Stainless steel can take abuse from just about any kitchen utensil or hot pot, and scratches and marks imbue it with a warm, lived-in patina. Maintenance: Use a cleaner with a high alcohol content that dries quickly and does not leave a film. Buff scratches with a scouring pad, following the grain of the metal.
Raised marble comes in a variety of beautiful colors and textures. Maintenance: Clean natural stone countertops with liquid detergent and water. Seal marble annually. Apply mineral oil to soapstone every other week for the first year to help the stone oxidize evenly; apply every other month thereafter. Jerusalem stone requires annual sealing.
Laminates offer a variety of color options and patterns, best of all, they are very budget-friendly. Maintenance: Rinse after cleaning to avoid soap rings. Laminate is susceptible to heat and standing water. No sealing is required.
Granite is durable, timeless and scratch- and heat-resistant. While it's easy to clean, it does have to be sealed periodically to protect the natural stone. Maintenance: Granite countertops need to be sealed twice a year. Clean with warm water and liquid detergent.
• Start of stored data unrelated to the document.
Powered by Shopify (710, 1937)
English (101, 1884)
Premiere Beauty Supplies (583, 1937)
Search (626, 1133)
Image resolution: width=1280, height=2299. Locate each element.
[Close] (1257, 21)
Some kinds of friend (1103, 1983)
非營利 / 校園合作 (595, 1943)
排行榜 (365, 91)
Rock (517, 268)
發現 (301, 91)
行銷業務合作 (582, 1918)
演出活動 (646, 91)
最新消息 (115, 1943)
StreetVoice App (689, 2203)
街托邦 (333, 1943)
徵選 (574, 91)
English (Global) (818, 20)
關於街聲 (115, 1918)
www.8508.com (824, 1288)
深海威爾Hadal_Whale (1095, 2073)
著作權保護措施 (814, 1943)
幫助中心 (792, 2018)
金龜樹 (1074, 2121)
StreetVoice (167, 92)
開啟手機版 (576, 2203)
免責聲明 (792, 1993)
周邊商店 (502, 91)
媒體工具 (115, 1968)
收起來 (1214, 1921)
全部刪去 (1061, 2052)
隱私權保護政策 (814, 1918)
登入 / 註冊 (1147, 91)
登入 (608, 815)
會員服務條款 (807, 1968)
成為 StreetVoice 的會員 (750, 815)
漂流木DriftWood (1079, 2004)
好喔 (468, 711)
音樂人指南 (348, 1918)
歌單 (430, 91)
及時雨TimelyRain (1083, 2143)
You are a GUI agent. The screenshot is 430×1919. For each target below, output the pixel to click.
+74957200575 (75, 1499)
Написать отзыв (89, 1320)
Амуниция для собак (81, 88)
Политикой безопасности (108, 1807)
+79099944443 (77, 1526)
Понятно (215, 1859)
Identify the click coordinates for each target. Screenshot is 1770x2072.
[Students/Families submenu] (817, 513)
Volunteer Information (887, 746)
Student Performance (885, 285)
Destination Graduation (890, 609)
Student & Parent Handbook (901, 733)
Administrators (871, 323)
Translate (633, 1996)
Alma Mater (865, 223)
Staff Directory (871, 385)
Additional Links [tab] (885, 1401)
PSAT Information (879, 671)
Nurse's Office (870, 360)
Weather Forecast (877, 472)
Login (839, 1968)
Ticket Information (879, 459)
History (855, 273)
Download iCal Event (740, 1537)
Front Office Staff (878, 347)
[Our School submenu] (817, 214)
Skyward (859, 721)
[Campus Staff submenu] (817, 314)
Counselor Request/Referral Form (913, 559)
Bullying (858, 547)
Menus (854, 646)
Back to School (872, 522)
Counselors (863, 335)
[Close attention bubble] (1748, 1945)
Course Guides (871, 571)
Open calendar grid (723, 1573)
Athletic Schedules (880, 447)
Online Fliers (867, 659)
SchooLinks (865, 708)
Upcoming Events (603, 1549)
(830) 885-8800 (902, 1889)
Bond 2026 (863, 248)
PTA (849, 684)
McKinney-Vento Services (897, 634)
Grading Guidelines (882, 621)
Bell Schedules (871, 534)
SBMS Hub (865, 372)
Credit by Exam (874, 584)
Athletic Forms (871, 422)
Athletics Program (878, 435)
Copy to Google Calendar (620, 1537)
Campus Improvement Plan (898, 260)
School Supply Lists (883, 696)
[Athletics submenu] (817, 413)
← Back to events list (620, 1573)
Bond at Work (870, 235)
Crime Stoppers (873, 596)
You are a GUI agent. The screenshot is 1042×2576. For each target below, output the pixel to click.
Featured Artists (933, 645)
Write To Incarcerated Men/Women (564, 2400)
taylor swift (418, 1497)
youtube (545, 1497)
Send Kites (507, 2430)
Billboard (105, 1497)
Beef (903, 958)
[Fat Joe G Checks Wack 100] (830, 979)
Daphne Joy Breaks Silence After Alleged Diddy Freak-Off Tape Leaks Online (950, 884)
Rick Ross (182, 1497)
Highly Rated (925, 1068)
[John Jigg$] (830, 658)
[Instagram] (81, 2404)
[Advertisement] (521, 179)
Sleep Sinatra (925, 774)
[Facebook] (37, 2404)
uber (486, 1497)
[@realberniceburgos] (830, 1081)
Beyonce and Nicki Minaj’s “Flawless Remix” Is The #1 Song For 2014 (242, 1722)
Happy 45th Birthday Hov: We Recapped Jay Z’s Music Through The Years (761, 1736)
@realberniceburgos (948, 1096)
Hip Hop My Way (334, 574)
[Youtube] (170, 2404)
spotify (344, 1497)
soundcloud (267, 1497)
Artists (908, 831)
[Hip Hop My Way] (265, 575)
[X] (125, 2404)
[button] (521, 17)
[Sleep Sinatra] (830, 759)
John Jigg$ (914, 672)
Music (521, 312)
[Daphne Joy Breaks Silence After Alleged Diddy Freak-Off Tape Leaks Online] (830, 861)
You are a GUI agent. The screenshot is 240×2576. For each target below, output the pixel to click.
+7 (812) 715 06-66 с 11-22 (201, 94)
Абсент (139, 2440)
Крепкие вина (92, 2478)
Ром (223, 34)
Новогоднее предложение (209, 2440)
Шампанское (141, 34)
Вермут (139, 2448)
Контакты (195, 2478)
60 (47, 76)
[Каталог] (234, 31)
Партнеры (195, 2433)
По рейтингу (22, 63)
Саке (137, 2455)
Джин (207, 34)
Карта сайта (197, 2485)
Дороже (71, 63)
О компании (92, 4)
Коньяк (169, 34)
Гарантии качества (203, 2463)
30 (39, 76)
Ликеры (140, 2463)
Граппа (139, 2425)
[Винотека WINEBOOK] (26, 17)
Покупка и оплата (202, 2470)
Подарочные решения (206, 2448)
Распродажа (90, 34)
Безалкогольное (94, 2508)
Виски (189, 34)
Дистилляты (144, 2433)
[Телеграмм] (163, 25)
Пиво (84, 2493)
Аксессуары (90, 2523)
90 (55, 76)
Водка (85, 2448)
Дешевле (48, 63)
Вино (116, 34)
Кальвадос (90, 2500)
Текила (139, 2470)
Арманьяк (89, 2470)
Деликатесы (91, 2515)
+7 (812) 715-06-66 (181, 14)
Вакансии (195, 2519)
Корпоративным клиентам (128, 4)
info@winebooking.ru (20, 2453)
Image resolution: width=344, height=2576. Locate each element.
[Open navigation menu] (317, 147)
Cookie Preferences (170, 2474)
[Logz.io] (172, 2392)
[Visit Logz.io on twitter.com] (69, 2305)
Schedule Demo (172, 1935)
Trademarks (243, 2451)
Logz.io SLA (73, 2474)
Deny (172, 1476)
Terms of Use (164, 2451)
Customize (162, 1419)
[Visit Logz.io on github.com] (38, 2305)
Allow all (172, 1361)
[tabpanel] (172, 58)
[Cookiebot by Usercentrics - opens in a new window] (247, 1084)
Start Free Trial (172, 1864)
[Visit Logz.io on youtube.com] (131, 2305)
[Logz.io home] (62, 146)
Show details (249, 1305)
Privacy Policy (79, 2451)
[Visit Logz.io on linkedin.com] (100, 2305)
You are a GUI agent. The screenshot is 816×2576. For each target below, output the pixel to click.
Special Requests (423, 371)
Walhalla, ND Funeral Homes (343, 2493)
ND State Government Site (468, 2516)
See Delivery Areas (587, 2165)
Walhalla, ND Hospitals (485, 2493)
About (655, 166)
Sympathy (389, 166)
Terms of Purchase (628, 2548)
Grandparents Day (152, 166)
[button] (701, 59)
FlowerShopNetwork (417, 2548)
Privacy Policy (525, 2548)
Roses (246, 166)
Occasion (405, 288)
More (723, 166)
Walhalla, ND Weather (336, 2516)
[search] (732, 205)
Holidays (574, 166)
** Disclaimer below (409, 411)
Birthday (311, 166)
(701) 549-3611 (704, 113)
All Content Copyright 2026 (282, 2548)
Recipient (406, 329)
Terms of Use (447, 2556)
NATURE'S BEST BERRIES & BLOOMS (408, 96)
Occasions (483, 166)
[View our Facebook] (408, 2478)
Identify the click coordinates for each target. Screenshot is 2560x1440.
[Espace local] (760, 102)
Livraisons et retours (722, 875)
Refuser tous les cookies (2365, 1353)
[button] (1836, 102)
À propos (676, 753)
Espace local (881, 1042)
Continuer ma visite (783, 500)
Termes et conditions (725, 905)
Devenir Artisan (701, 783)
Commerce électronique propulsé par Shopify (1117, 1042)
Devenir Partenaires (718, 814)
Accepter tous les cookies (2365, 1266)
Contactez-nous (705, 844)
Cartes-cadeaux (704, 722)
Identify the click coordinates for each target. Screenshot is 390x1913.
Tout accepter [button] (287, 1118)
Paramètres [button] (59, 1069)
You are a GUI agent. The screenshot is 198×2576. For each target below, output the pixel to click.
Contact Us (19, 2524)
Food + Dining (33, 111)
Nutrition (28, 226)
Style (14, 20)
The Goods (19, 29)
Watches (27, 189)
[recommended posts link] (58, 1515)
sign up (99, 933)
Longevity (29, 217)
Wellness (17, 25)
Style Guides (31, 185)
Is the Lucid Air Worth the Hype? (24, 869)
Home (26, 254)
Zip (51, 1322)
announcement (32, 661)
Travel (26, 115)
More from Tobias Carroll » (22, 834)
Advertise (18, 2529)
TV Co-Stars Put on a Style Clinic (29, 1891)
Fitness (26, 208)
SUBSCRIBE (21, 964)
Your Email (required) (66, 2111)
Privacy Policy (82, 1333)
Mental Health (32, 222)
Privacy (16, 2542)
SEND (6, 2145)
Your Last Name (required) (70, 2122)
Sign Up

Concrete countertops work with any kitchen style from rustic to modern, and since they're custom made, they can be dyed any color to make for a truly unique addition to any kitchen. Maintenance: Wax concrete every six months and seal it annually. Wine, lemon juice and ketchup can stain, so clean up spills immediately. Companies like Sonoma Cast Stone have begun manufacturing stainless versions.